Felony DUI and Causation
I was upset to learn that one of my clients was arrested for second degree murder, gross vehicular manslaughter and felony DUI last week. At Gold & Witham, we make every effort to engage with our clients in an effort to make sure that they learn from the experience and never come back. We are not always successful.
The ex-client in question is a 19 year old who was already on probation for two separate DUI convictions at the time of the accident. According to media reports, he was involved in a multi car collision on the freeway resulting in the death of a motorist. The circumstances were complicated in that the victim first hit a mattress on the freeway, was then hit by my ex-client, and was then hit by two other vehicles.
The case will involve multiple issues, one of them being causation. The people have the burden of proving that a defendant caused the death. The jury instruction on point in a gross vehicular manslaughter case (CALCRIM 590) states that “An act causes death if the death is the direct, natural and probable consequence of the act and the death would not have happened without the act.

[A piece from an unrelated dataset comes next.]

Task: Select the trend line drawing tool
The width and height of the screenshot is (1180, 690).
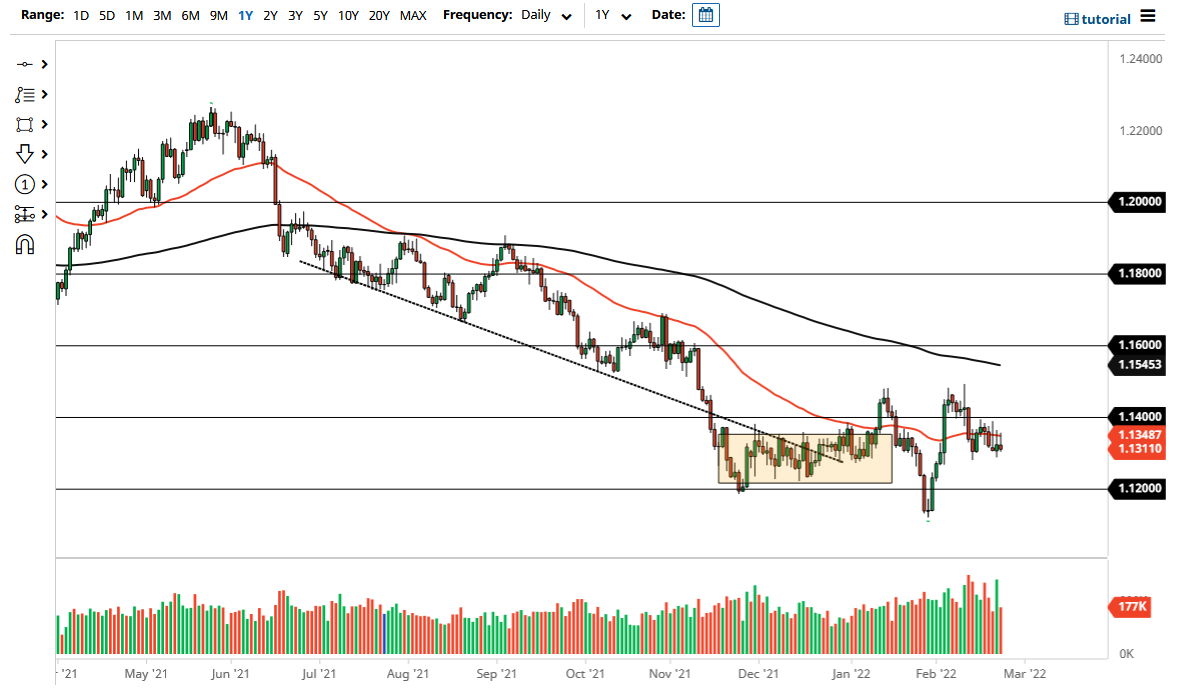Action: (25, 64)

A natural and probable consequence is one that a reasonable person would know is likely to happen if nothing unusual intervenes….There may be more than one cause of death. An act causes death only if it is a substantial factor in causing the death. A substantial factor is more than a trivial or remote factor”.

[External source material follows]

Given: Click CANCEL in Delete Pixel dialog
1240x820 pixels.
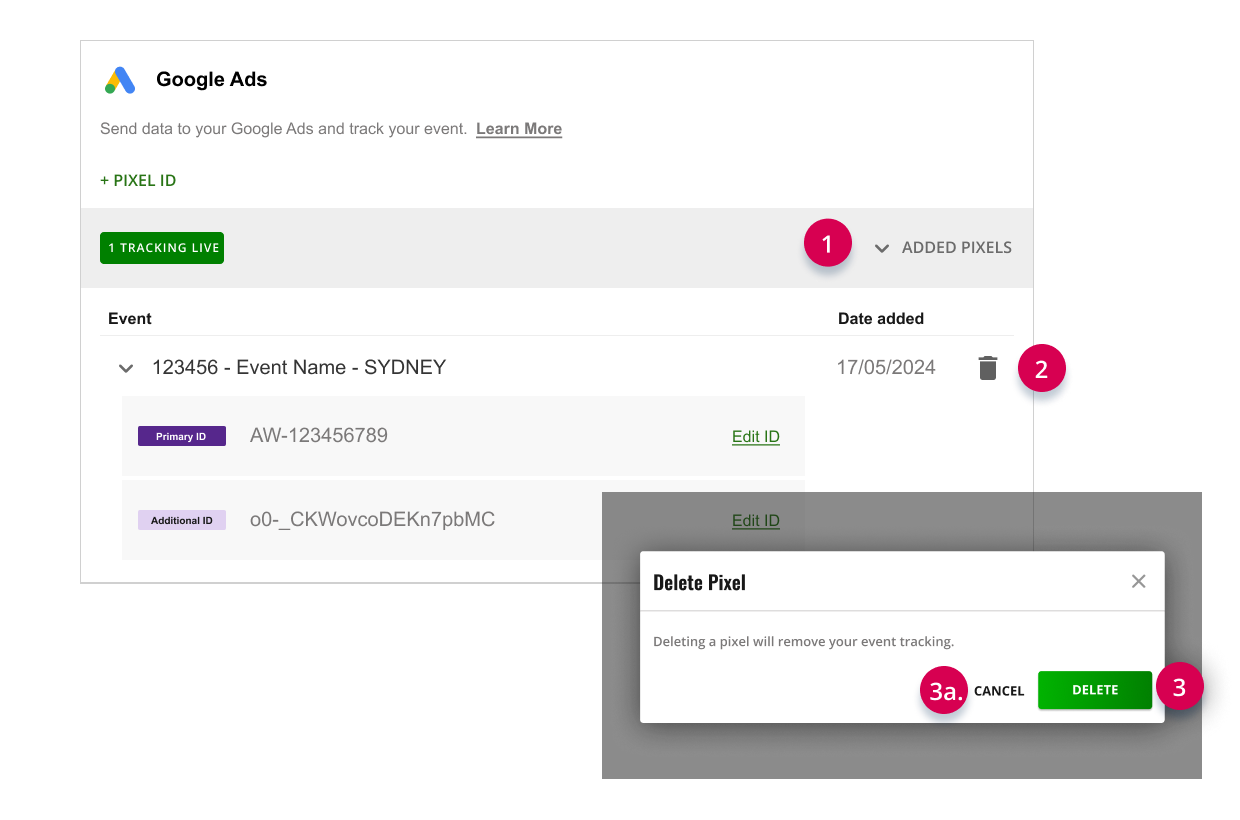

The tragedy of this situation is that whatever happens with the criminal proceedings, the victim is dead and so many lives have been altered forever. The defendant, who is only 19, is facing years in state prison, his parents are heart broken and the victim’s family will face years of coming to terms with such an avoidable loss.
Dealing with these situations as a defense attorney is immensely stressful and difficult. This is a situation that we tend to face at Gold & Witham approximately once a year and it is a situation that we would prefer to never have to deal with. We will continue to educate our clients and engage them in rehabilitation as much as we can in an effort to prevent at least one such event occurring in the future.